BEGIN Data

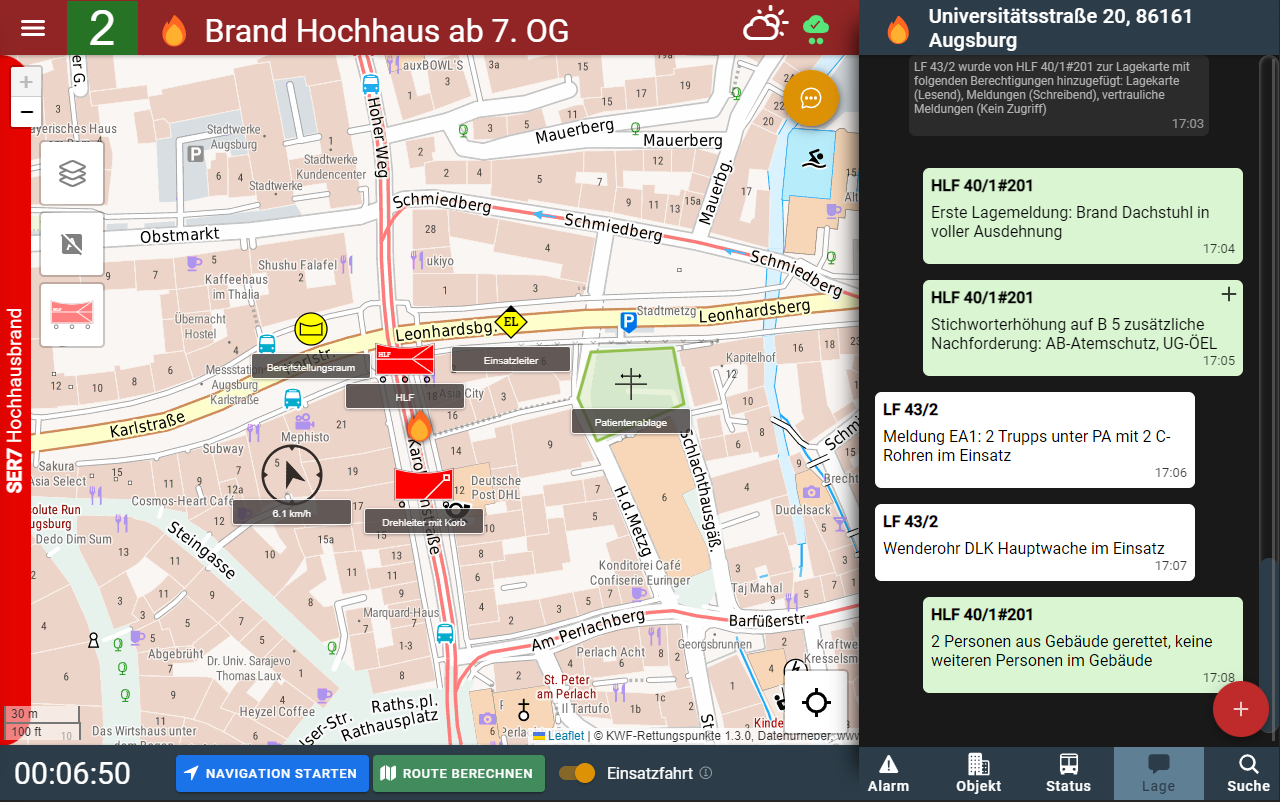Toggle the Einsatzfahrt switch
The image size is (1280, 802).
577,773
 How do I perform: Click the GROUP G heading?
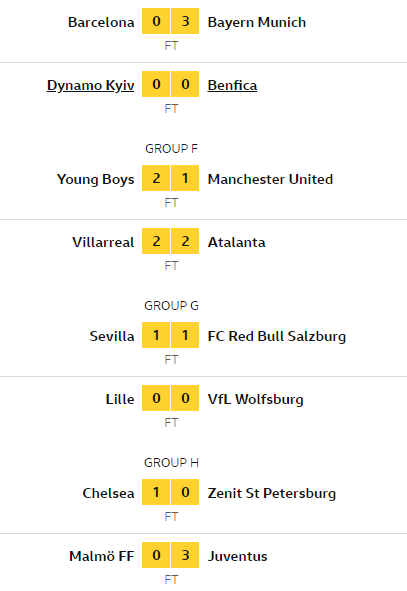pos(171,305)
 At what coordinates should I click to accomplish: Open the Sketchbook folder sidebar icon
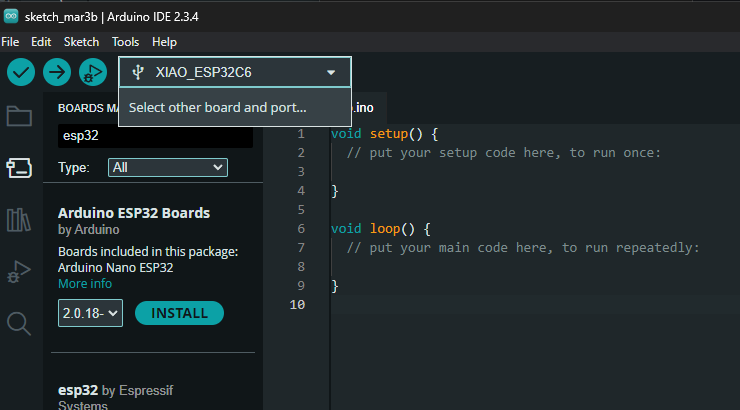pyautogui.click(x=19, y=116)
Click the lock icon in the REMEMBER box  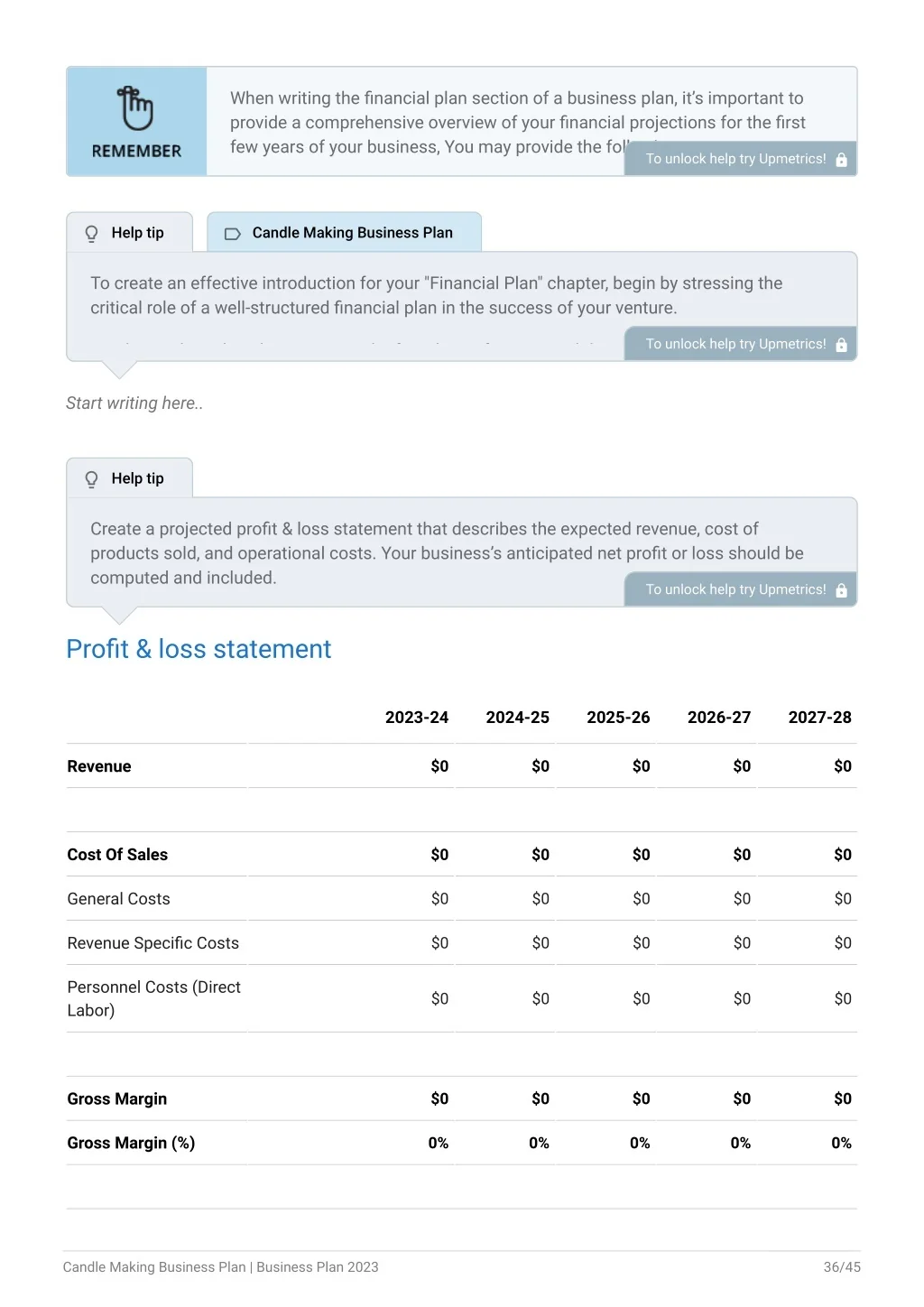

END Data

Exercise objective
No pictures should appear in the copy. Print exactly the lines above from the line containing "How do I perform: Click the GROUP G heading?" through the last line of the data.

Reply
 How do I perform: Click the GROUP G heading?
pos(171,305)
 At what coordinates should I click to accomplish: Open the Sketchbook folder sidebar icon
pyautogui.click(x=19, y=116)
Click the lock icon in the REMEMBER box  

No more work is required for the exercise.